The bed had been raised so Kurt was half-reclining, and he still wore an oxygen mask. A sheet covered his usually very modest son's hips and one leg, but the other was exposed, the knee and lower leg swollen to nearly twice their normal size, and an ugly shade of purple. Burt had stop and take a breath before taking in the rest of the injuries, and he heard Carole's sharp, pained gasp beside him. Thankfully, Kurt's eyes were closed, giving his father a moment to take it all in and compose himself at least a little bit.
Someone had cleaned the blood from Kurt's skin, at least. A bandage on his forehead might have given him a rakish air - if it had been the only one. Burt could see where they'd had to shave his hair over one ear to stitch a cut that ran into his hairline. (He's gonna pitch a fit over that, Burt thought absently.) His face was bruised, and Burt had an ugly suspicion that the one that mottled the side of his face from chin to cheekbone had been from a hand.

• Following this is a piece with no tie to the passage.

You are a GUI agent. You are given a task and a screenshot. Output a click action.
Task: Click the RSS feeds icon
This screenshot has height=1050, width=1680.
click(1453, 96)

Every mark stood out starkly on his son's too-pale skin, a road map of the accident and its aftermath, from the sutured and bandaged gashes on his torso to the deepening purple bruising on his chest and shoulders. Even his hands and wrists were scraped and abraded, and one of the nurses slipped in to begin cleaning and bandaging them as Burt stood there.
When he stepped forward and gently claimed the freshly-bandaged hand from the nurse, Kurt turned his head and opened his eyes, knowing his father from the hundred tiny clues familiarity provided - the scent of his aftershave combined with that of motor oil and sweat and the laundry detergent they used, the weight of his father's step in work boots, compared to the near-silent scurrying of the medical staff.
He attempted a reassuring smile, could see that his dad was also attempting the same. "You doin' ok, kid?" Burt asked him gruffly.